Рассказ этот положительно превосходен, и я желал бы, чтобы его перечитали те, которые не заметили его или не обратили на него серьезного внимания. Он даст вам смелость не только думать и мечтать о том, ‘как жить свято’, но и в самом деле пробовать свято жить. Вы видите, что уж пробуют,— и это одно из самых драгоценных движений души искренних русских людей.

ПРИМЕЧАНИЯ

Цикл ‘Скучающая публика. Очерки, путевые заметки, рассказы’, опубликованный в 1884 году в журнале ‘Русская мысль’, состоял из пяти произведений: ‘Материалы, сообщенные фельдшером Кузьмичовым’, ‘Материалы, сообщенные купцом Таракановым’, ‘Общие свойства ‘скучающей публики’, ‘Трудами рук своих’, ‘Мечтания’.
В новом цикле рассказов и статей Успенский противопоставлял оживленному настроению шестидесятников, которые чувствовали себя ‘на пороге новой жизни’, унылое настроение интеллигенции эпохи ‘безвременья’, т. е. периода после разгрома революционного народничества. Эта интеллигентная ‘публика’, по утверждению писателя, не имеет ясных, определенных целей, она утратила ‘вкус, аппетит жизни’, не знает, ‘что ей собственно нужно’, у нее отсутствуют ‘живые интересы живых людей’. Эту-то ‘публику’ Успенский и называет ‘скучающей’.
В 1886 году, редактируя тексты очерков для восьмого тома Сочинений, Успенский пополнил свой цикл двумя очерками (‘Побоище’ и ‘Несколько часов среди сектантов’) и значительно видоизменил характер третьего очерка ‘Общие свойства ‘скучающей публики’.
В Сочинения вошла только вторая часть данного очерка (‘Верзило’), первая же, в которой Успенский раскрывал значение заглавия цикла и давал развернутые характеристики различных категорий интеллигентной ‘скучающей публики’, оказалась опущенной.
Очерки ‘Побоище’ и ‘Несколько часов среди сектантов’, впервые опубликованные в ‘Отечественных записках’ (1883), в составе цикла ‘Из путевых заметок’, не связаны органически с очерками цикла ‘Скучающая публика’.
В настоящем издании этот цикл печатается в своем первоначальном составе (пять очерков) по последнему прижизненному изданию Сочинений Успенского.
Последующие годы дали новый материал для характеристики Успенским нравов ‘скучающей публики’, о чем он и писал в ноябре 1887 года В. М. Соболевскому. Эта характеристика была сделана писателем в новой серии очерков ‘Концов не соберешь’ (1888—1889). Успенский дал одному из очерков этого цикла заглавие ‘Суетные попытки развеселить ‘скучающую публику’, напоминающее об его более раннем произведении.
В текст ‘Скучающей публики’ внесены следующие исправления:
Стр. 194, строки 15—16 снизу. Восстановлены пропущенные во втором и третьем изданиях Сочинений слова ‘все это мы всосали с молоком матери’.
Стр. 194—195. Восстановлены выпавшие в третьем издании Сочинений слова ‘Дозволили’ печь булки всякому… да за свои еще деньги!’ и стр. 195, строка 13 ‘хоть для смеха’.
Стр. 198, строки 3—4 сверху. Восстановлены выпавшие во втором и третьем изданиях Сочинений слова ‘на законах неизменных и повинующейся’.

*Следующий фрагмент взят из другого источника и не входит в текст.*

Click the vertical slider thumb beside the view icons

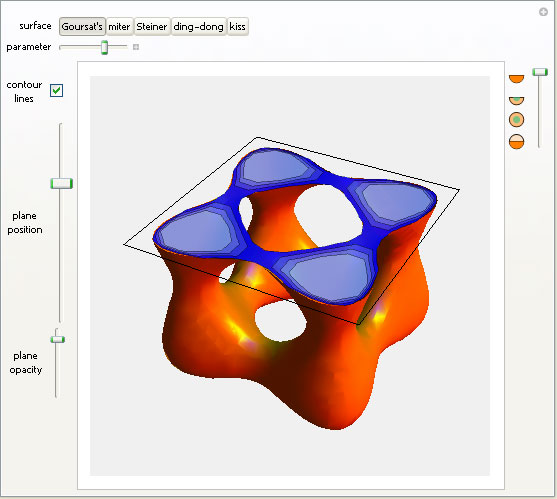540,72
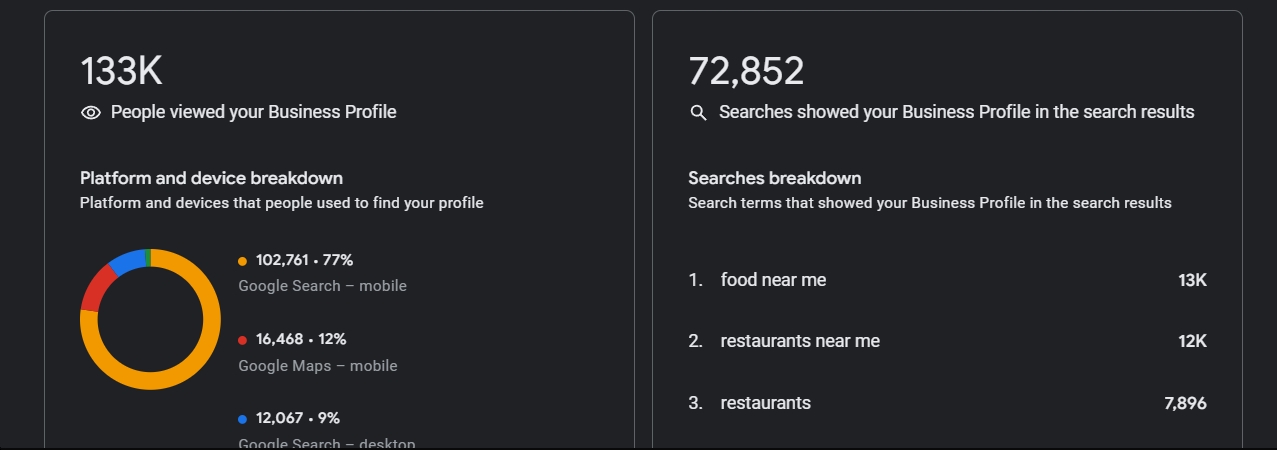Click the donut chart's blue segment
Screen dimensions: 1277x450
pyautogui.click(x=125, y=262)
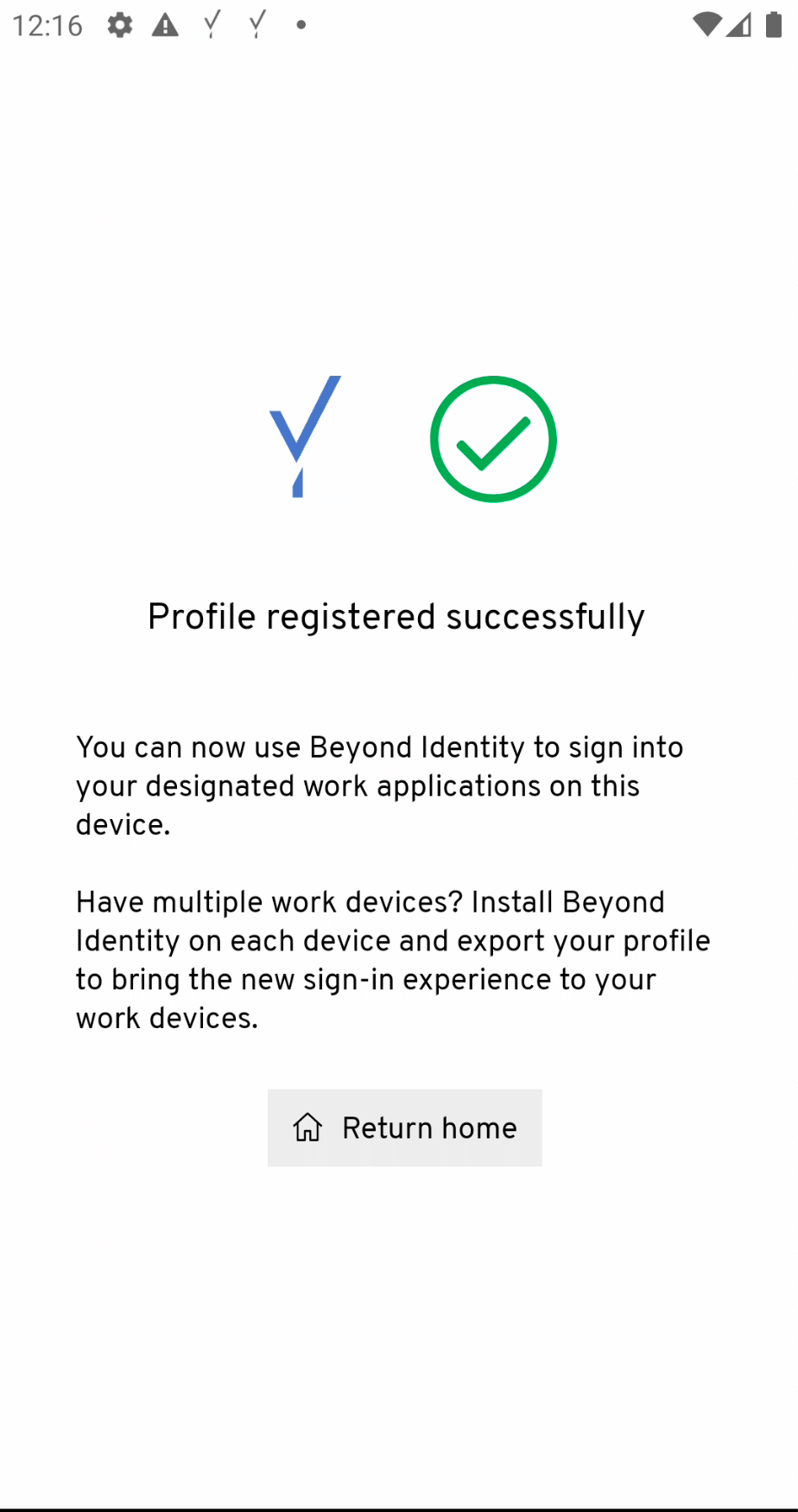Tap the blank area below Return home
798x1512 pixels.
399,1296
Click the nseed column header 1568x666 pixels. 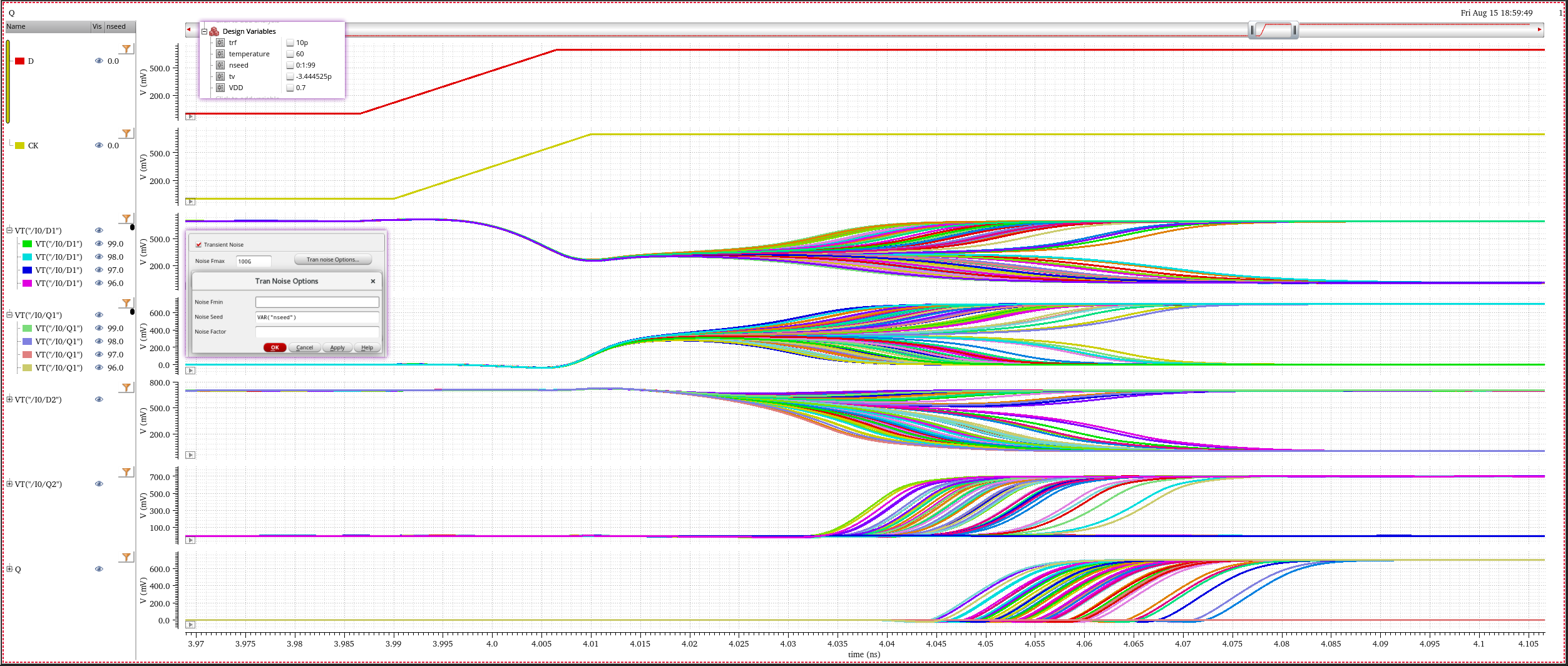pos(120,26)
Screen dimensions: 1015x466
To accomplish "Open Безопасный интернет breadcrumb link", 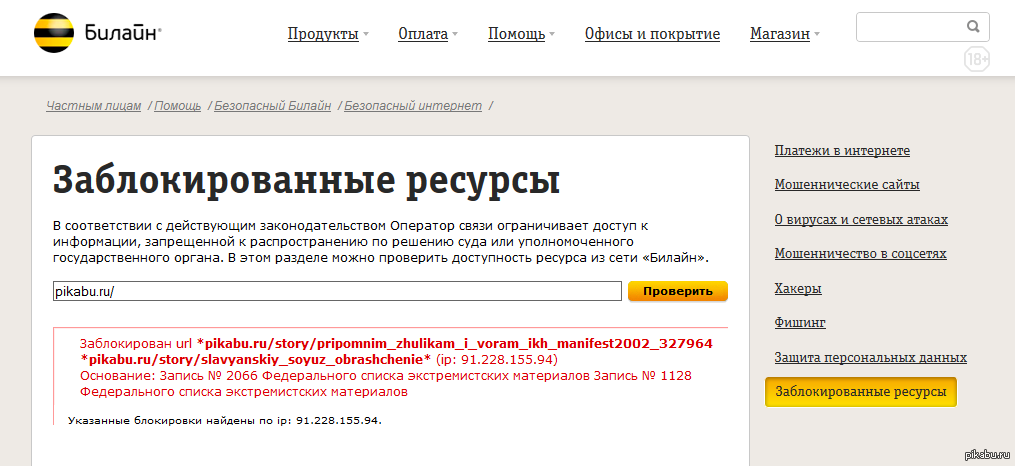I will pyautogui.click(x=413, y=105).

I. МНЕНИЯ ФЕЛЬДШЕРА КУЗЬМИЧОВА О СОВРЕМЕННОМ ОБЩЕСТВЕ

Печатается по последнему прижизненному изданию: Сочинения Глеба Успенского в двух томах. Том второй. Третье издание Ф. Павленкова, СПБ., 1889.
Впервые рассказ напечатан в ‘Русской мысли’, 1884, No 9, под заглавием ‘Материалы, сообщенные фельдшером Кузьмичовым’. С новым заглавием ‘Фельдшер Кузьмичов’ и стилистическими исправлениями текста включен Успенским в восьмой том Сочинений (СПБ., 1886). Под заглавием ‘Мнения фельдшера Кузьмичова о современном обществе’, с небольшими стилистическими исправлениями, вошел в последующие Сочинения писателя.
В двух первых рассказах цикла ‘Скучающая публика’ изображены новые типы пореформенной русской жизни.
Фельдшер Кузьмичов — интеллигент из крестьянской среды, посвятивший свою жизнь общественному служению. Успенский показывает, что он служит народу ‘не на словах, а на деле’. Деятельность фельдшера противопоставлена хищнической деятельности представителей буржуазии.
Сохранившиеся в архиве писателя рукописные отрывки свидетельствуют о тщательной работе Успенского над рассказом о фельдшере Кузьмичове. Современная критика отметила высокое мастерство речевых характеристик персонажей писателя.
Первые рассказы были, повидимому, несколько сокращены редакцией ‘Русской мысли’ из-за боязни цензурного запрета. В письме к Г. Успенскому секретарь журнала H. H. Бахметьев писал: ‘Вы несправедливо строги к ‘Скучающей публике’. Все читавшие очень довольны этими очерками. Они настолько ярки, так доказательны, что даже в сильно оцензуренном виде представляют поразительно верную характеристику русского общества текущих дней. Простите мне выкидки, урезки. Ничего не поделаешь. ‘Плетью обуха не перешибешь’, а обух этот у нас все еще над головой висит. Пришлось и о переселенческих неурядицах зачеркнуть: это один из цензурно-щекотливых вопросов. Есть даже особый по этому предмету циркуляр’.
В 1891 году Успенский создал на основе своих произведений о фельдшере и купце новый рассказ ‘Аграфена’.
Рассказ этот, предназначенный для народного издания, вызвал негодование цензора С. Н. Коссовича. В докладе от 16 мая 1891 года он обращал внимание Петербургского цензурного комитета на мрачные краски в обрисовке купца и требовал запретить рассказ, который может вызвать у читателей-крестьян ‘неприязнь и ненависть ко всему купеческому сословию’. Однако комитет не согласился с доводами цензора. Указав, что Успенский отметил ‘дурные стороны не общие всему классу, а лишь присущие некоторым из лиц купеческого сословия’, комитет разрешил публикацию рассказа (Г. Успенский. Аграфена. — Не знаешь, где найдешь, изд. В. И<кскуль>, М., 1892).
Стр. 122. ‘Который был моим папашей! Который был моим мамашей! — Купец Тараканов приводит в искаженном виде слова из модной в те годы оперетты Ж. Оффенбаха ‘Прекрасная Елена’.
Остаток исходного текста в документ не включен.